Before Mr. Rae had gained
the street Dunn was planning his campaign; for no matter what business he
had in hand, Dunn always worked by plan. By the time he himself had
reached the street his plan was formed. "No use trying his digs.
Shouldn't be surprised if that beast Potts has got him. Rotten
bounder, Potts, and worse! Better go round his way." And oscillating
in his emotions between disgust and rage at Cameron for his weakness and
his folly, and disgust and rage at himself for his neglect of his friend,
Dunn took his way to the office of the Insurance Company which was
honoured by the services of Mr. Potts.
The Insurance Company knew
nothing of the whereabouts of Mr. Potts. Indeed, the young man who assumed
responsibility for the information appeared to treat the very existence of
Mr. Potts as a matter of slight importance to his company; so slight,
indeed, that the company had not found it necessary either to the
stability of its business or to the protection of its policy holders--a
prime consideration with Insurance Companies--to keep in touch with Mr.

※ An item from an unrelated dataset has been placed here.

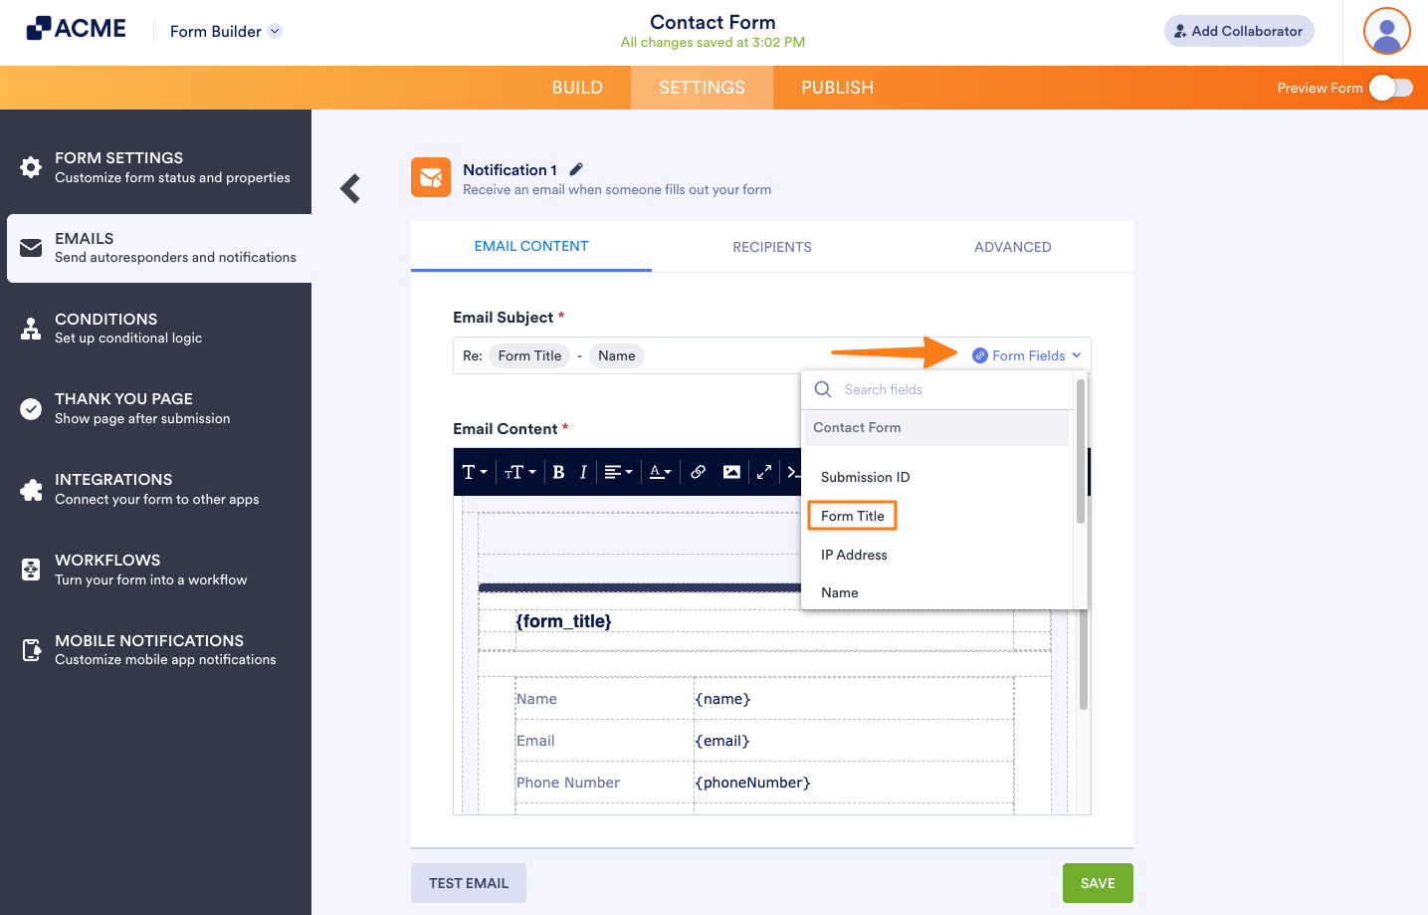Apply italic formatting in email editor
This screenshot has height=915, width=1428.
coord(583,471)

Potts. That gentleman had left for the East coast a week ago, and
that was the end of the matter as far as the clerk of the Insurance
Company was concerned.
At his lodgings Mr. Dunn
discovered an even more callous indifference to Mr. Potts and his
interests. The landlady, under the impression that in Mr. Dunn she
beheld a prospective lodger, at first received him with that deferential
reserve which is the characteristic of respectable lodging-house keepers
in that city of respectable lodgers and respectable lodging-house keepers.

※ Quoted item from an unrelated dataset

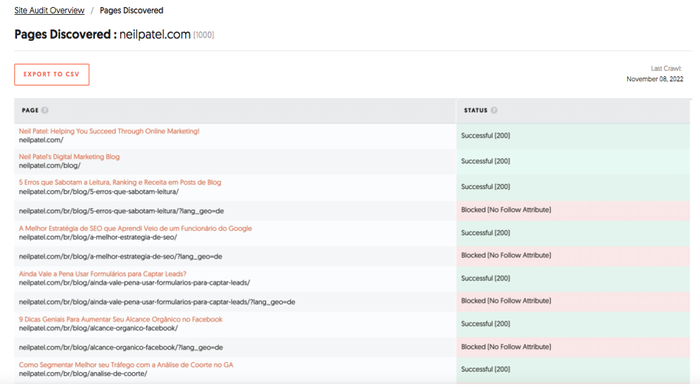Open 'A Melhor Estratégia de SEO' link
This screenshot has height=389, width=700.
[135, 228]
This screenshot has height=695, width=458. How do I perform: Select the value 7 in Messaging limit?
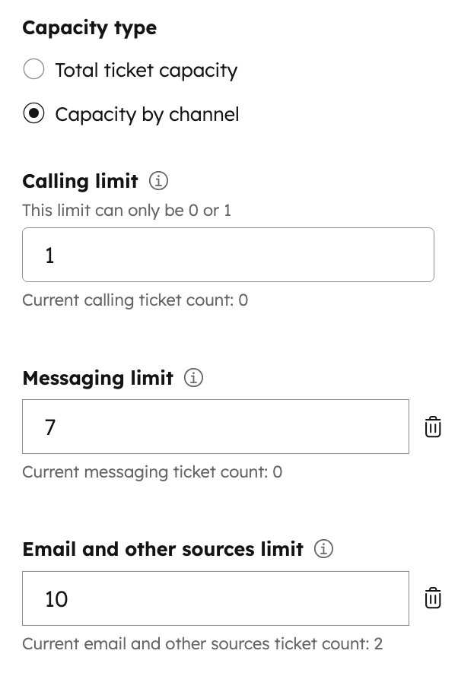coord(49,427)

When, however, she learned the real nature of Mr. Dunn's errand, she
became immediately transformed. In a voice shrill with indignation
she repudiated Mr. Potts and his affairs, and seemed chiefly concerned to
re-establish her own reputation for respectability, which she seemed to
consider as being somewhat shattered by that of her lodger. Mr. Dunn
was embarrassed both by her volubility and by her obvious determination to
fasten upon him a certain amount of responsibility for the character and
conduct of Mr. Potts.
"Do you know where Mr.
Potts is now, and have you any idea when he may return?" inquired Mr.
Dunn, seizing a fortunate pause.
"Am I no' juist tellin'
ye," cried the landlady, in her excitement reverting to her native South
Country dialect, "that I keep nae coont o' Mr. Potts' stravagins?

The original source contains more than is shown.